A couple of Lance Armstrong's old Nike ads from years ago look extremely strange in light of the recent U.S. Anti-Doping Agency report, which alleges that the cyclist did indeed take banned substances, and spent years as a master manipulator of the system.
In both ads, Armstrong talks about doping and banned substances. One ad actually shows a technician drawing blood from his arm, presumably for a drug test.
In both ads, Armstrong implies that his talent comes from his work attitude, not illegal performance enhancers.
But in both ads — and this is the really weird bit — Armstrong doesn't explicitly deny doping. Instead, he elides the issue by suggesting that his critics are losers.

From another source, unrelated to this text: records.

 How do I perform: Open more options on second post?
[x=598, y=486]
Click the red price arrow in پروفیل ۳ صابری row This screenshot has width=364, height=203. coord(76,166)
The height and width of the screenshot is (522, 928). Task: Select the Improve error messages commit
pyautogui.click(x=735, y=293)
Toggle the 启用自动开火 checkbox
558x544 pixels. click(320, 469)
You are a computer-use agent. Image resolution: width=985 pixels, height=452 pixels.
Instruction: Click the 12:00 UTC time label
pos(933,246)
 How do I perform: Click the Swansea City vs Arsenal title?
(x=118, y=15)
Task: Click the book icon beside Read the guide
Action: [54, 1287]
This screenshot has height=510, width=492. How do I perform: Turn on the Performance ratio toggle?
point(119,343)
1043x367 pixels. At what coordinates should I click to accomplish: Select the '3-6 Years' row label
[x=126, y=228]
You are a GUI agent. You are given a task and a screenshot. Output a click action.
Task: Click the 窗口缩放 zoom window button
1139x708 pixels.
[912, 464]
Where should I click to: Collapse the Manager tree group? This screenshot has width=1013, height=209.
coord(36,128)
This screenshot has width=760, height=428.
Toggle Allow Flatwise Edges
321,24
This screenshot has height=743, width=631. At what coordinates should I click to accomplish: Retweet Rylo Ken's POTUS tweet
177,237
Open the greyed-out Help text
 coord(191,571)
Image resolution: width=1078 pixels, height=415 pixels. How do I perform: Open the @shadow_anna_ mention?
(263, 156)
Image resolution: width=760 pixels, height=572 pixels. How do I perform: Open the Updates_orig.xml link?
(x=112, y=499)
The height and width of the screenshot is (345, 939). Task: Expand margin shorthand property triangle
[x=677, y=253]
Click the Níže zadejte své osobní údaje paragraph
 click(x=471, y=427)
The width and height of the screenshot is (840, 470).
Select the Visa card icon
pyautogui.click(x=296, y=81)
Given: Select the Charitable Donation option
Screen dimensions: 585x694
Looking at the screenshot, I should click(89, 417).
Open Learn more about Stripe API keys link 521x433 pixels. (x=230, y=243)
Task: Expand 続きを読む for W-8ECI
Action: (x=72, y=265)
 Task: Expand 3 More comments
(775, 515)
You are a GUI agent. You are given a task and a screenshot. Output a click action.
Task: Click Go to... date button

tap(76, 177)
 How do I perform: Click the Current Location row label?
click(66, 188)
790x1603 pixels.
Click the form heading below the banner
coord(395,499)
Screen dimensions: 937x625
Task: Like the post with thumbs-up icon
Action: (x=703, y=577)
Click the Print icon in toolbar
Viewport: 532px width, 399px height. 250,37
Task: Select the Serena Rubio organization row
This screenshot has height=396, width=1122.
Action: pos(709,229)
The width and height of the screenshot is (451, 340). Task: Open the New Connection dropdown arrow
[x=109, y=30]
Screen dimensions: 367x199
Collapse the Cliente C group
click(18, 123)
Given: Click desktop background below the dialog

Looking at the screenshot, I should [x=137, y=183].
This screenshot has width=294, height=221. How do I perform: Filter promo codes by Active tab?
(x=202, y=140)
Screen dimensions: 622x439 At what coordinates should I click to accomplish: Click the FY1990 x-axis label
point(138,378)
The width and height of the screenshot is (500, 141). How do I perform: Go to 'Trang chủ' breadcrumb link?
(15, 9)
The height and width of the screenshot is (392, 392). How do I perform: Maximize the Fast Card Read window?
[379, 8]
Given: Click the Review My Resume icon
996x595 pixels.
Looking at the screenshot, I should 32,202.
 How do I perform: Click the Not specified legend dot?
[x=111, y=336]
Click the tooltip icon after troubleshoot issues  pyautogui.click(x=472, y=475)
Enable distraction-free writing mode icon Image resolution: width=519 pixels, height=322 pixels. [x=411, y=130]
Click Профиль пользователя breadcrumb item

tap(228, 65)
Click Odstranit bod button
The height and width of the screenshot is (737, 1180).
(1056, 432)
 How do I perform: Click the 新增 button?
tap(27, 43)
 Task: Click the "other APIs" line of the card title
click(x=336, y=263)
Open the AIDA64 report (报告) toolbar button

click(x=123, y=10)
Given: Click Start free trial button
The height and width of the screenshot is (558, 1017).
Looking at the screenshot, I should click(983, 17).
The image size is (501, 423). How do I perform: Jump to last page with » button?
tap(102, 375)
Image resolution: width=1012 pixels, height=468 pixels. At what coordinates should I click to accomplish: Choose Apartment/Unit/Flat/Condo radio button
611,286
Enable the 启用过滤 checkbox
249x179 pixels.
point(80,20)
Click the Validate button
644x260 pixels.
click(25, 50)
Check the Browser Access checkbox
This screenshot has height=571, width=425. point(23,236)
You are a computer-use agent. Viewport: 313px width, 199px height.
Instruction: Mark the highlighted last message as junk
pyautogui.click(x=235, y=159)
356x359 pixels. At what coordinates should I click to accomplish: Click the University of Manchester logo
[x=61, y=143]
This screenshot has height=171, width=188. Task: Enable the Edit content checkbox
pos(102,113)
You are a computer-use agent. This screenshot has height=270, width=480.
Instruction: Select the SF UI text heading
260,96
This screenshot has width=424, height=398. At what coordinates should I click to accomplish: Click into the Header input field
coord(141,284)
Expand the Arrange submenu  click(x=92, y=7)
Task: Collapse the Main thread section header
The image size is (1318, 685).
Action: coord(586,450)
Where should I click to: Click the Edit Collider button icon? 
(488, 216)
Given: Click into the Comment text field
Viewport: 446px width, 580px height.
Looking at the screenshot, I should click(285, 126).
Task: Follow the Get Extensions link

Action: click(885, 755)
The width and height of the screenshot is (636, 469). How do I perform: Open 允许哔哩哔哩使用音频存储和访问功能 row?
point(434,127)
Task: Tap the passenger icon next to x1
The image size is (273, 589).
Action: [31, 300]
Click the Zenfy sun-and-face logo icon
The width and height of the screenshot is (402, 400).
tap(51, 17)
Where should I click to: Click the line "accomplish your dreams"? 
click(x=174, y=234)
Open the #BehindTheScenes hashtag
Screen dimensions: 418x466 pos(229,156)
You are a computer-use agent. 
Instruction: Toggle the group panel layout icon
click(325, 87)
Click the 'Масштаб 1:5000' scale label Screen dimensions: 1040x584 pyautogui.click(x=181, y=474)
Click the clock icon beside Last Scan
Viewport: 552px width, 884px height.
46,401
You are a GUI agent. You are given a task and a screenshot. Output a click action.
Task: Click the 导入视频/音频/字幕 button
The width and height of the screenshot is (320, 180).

Armstrong's seven Tour de France titles will likely be stripped from him as a result of the report, but Nike is standing by him, due to his charity work. (See both ads below.)
In the first ad, from 2001, Armstrong intones:
This is my body and I can do whatever I want to it. I can push it, and study it, tweak it, listen to it. Everybody wants to know what I'm on. What am I on? I'm on my bike, busting my ass six hours a day. What are you on?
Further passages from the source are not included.